I was going to write “that was easy,” but realised that while it was “easy,” it wasn’t easy. “Clean” more appropriately describes the procedure: surgical, “that’s it, then,” as they put it. I just deleted my flickr account.
Now I’m off to the theatre. Am going to see something called [storm], by battery opera of Vancouver. It had a terrible review in the today’s local paper, but then a friend of mine insists that this reviewer knows nothing of dance. We’ll see.
Oh well.
PS/Update, March 15/07: Alas, Grania Litwin’s review (see above) of [storm] was only too accurate. It was not a compelling experience.
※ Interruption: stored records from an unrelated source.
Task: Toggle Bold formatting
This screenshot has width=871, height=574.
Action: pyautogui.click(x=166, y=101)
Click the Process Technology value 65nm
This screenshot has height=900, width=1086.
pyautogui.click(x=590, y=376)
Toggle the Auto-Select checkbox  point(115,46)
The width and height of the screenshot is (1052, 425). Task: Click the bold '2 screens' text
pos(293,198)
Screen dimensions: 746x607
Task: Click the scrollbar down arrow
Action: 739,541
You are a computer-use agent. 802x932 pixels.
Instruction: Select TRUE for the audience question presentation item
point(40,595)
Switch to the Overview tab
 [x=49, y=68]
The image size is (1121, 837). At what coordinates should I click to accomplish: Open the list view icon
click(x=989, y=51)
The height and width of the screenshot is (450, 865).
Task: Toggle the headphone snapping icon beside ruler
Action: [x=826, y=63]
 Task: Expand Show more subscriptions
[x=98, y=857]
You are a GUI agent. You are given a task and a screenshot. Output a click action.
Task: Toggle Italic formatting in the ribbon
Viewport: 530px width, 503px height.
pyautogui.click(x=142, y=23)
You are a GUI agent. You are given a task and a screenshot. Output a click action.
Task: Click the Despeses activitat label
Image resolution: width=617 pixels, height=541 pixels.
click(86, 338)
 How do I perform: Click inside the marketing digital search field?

I thought the choreography was best during the “aikido” sequence, which really didn’t involve dance as much as it involved copying the moves of an ancient martial art. The rest of it was repetitive, and I kept wondering how it was supposed to resonate with, or amplify, either the accompanying music (sea shanties, for the most part, accompanied by an amplifed saxophone fixated on the basso range) or the narrated bits. “Narrated” is actually the wrong word entirely — spoken text, perhaps, conveys it better, as the emphasis was on surrealistic juxtaposition of specific anecdote with universal meaning and complexity. (You know, surely! Don’t we all vaguely recall some old canard about surrealism as the meeting of an umbrella and a …what was the other thing?, on a sewing machine? Well, yeah, something like that…) The whole thing was thin, but really pretentious.